Most tools can be found in the ports tree. But there's no neat little package that contains everything.


----------



## mbzadegan (Jul 7, 2014)

I did not call distro for FreeBSD but I point to OS such as GhostBSD or MidnightBSD or ... (FreeBSD Base)!
Really most FreeBSD pentest users need a neat package(NO Little) or in advance mode such as pentest repository, Maybe it's good suggestion.


----------



## SirDice (Jul 7, 2014)

mbzadegan said:
			
		

> Really most FreeBSD pentest users need a neat package(NO Little) or in advance mode such as pentest repository, Maybe it's good suggestion.


There's really no need for a specific version. You can install all you need using ports or packages. Like security/metasploit, security/nmap, security/nessus and many, many more.


----------



## mbzadegan (Jul 7, 2014)

OK, That's right.
I search for new fuzzing tools such as spike, Peach, sfuzz, ... that must be ported but have not port them too.
I'm new to FreeBSD and can not port to FreeBSD! Is that possible to report my suggestion tools to porting?
Thanks in Advance.


----------



## SirDice (Jul 7, 2014)

mbzadegan said:
			
		

> I search for new fuzzing tools such as spike, Peach, sfuzz, ... that must be ported but have not port them too.
> I'm new to FreeBSD and can not port to FreeBSD! Is that possible to report my suggestion tools to porting?


Porting is a community effort. If you want it you can port it yourself, it's usually not that difficult. Once you have a working port it can be submitted for inclusion. 

http://www.freebsd.org/doc/en_US.ISO8859-1/books/porters-handbook/


----------



## mbzadegan (Jul 28, 2014)

Is that possible to port whole of that repository (BlackArch/Fuzzer) without porting one-by-one tools individualy?


----------



## mbzadegan (Oct 6, 2014)

mbzadegan said:
			
		

> Is that possible to port whole of that repository (BlackArch/Fuzzer) without porting one-by-one tools individualy?



I Know that I must install *pacman* first. Can FreeBSD have 2 different Package-Managements (*pkg*, *pacman*)? Any one Try?  :h


----------



## SirDice (Oct 6, 2014)

Pacman is a Linux package manager, it has no place on FreeBSD.


----------



## mbzadegan (Oct 6, 2014)

SirDice said:
			
		

> Pacman is a Linux package manager, it has no place on FreeBSD.



OK, But on the ArchBSD *pacman* is behind of *pkg*!


----------



## SirDice (Oct 6, 2014)

mbzadegan said:
			
		

> OK, But on the ArchBSD *pacman* is behind of *pkg*!

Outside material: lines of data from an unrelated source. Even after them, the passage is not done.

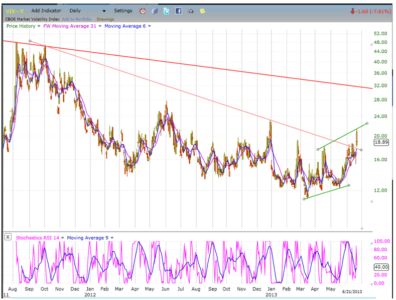Viewport: 396px width, 300px height.
Task: Open the yellow sticky note icon
Action: (x=202, y=11)
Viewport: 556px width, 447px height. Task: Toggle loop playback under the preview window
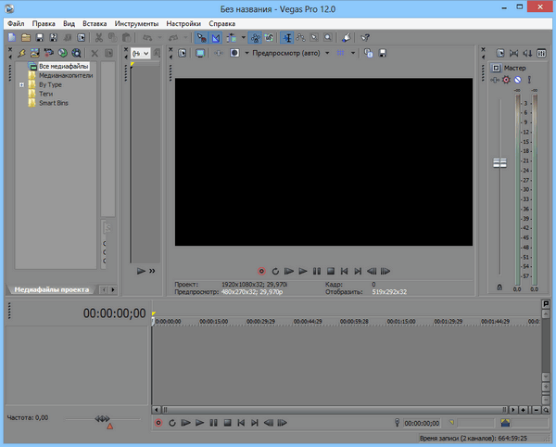275,271
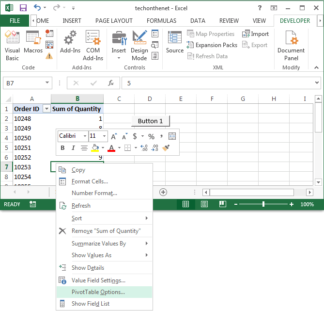Toggle Bold in the mini toolbar

tap(62, 148)
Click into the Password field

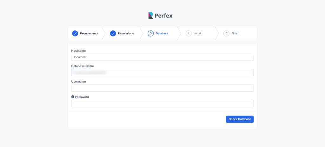[163, 104]
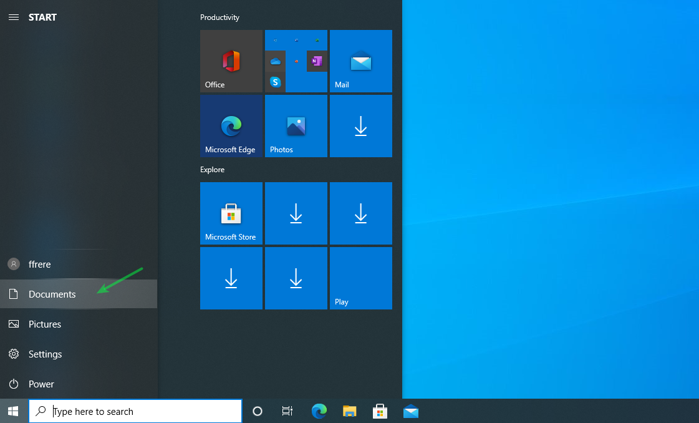Image resolution: width=699 pixels, height=423 pixels.
Task: Click the Play tile in Explore group
Action: (361, 278)
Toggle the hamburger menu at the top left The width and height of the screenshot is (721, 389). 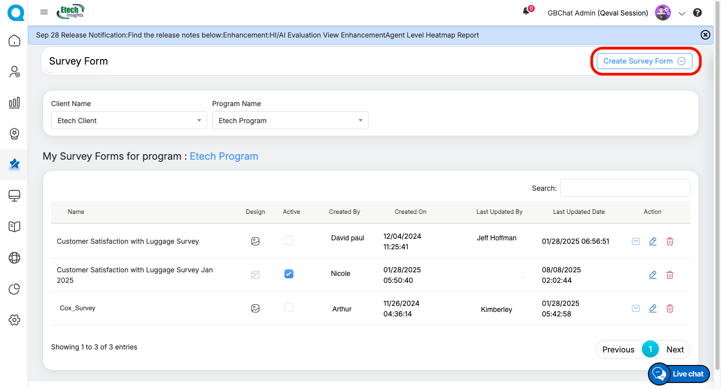click(44, 12)
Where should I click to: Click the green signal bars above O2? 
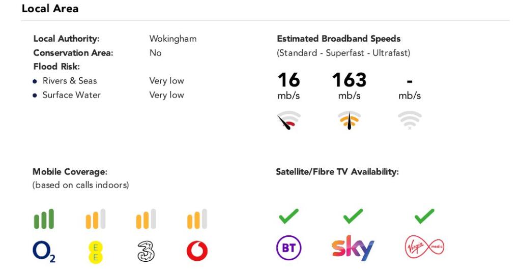pos(44,219)
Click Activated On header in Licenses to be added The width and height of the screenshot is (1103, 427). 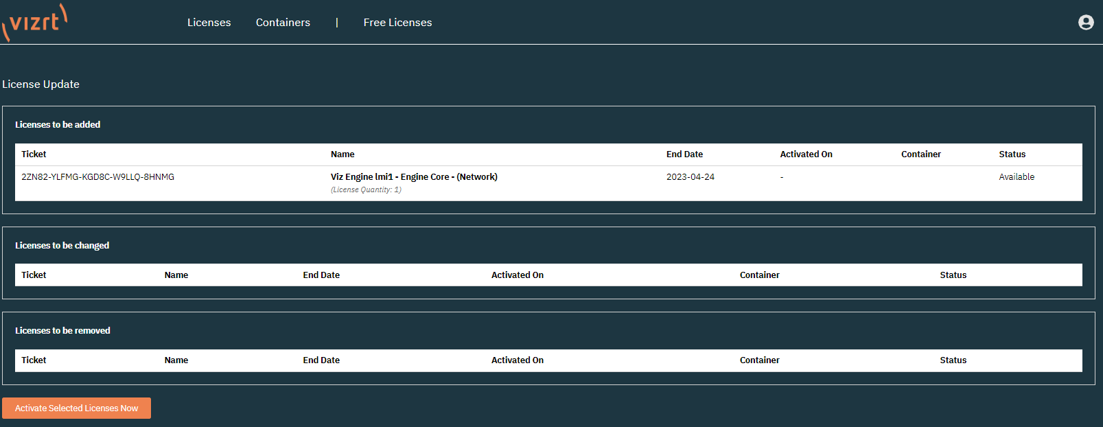tap(806, 154)
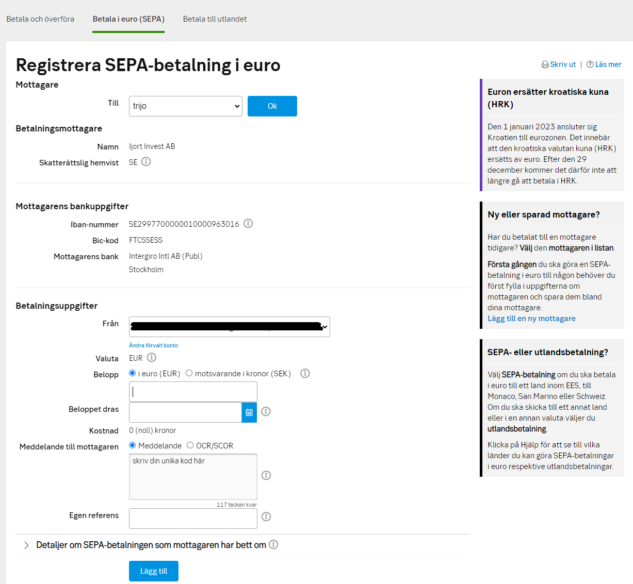Follow the 'Lägg till en ny mottagare' link
The height and width of the screenshot is (584, 633).
pos(531,319)
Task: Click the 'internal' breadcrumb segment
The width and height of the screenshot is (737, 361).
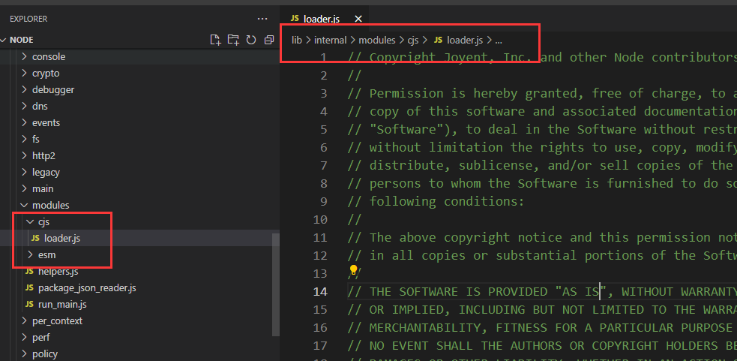Action: point(330,40)
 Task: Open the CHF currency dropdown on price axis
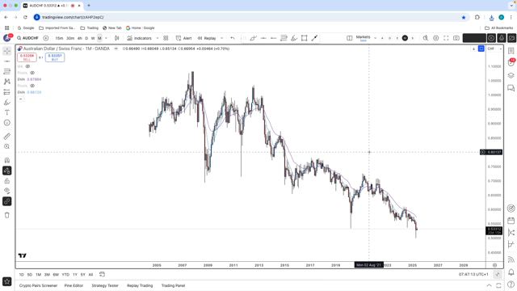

Although it's named the same it is a completely different tool. FreeBSD is not a Linux so stop shoehorning Linux package tools into FreeBSD.


----------



## kpa (Oct 6, 2014)

mbzadegan said:
			
		

> SirDice said:
> 
> 
> 
> ...



They have completely different development backgrounds. ports-mgmt/pkg definitely has been influenced by other tools from other operating systems (trying to solve the same problem naturally results in similar solutions) but it's still a completely new codebase and on the implementation level has very little in common with any other package manager, not even with the old FreeBSD pkg_* tools.


----------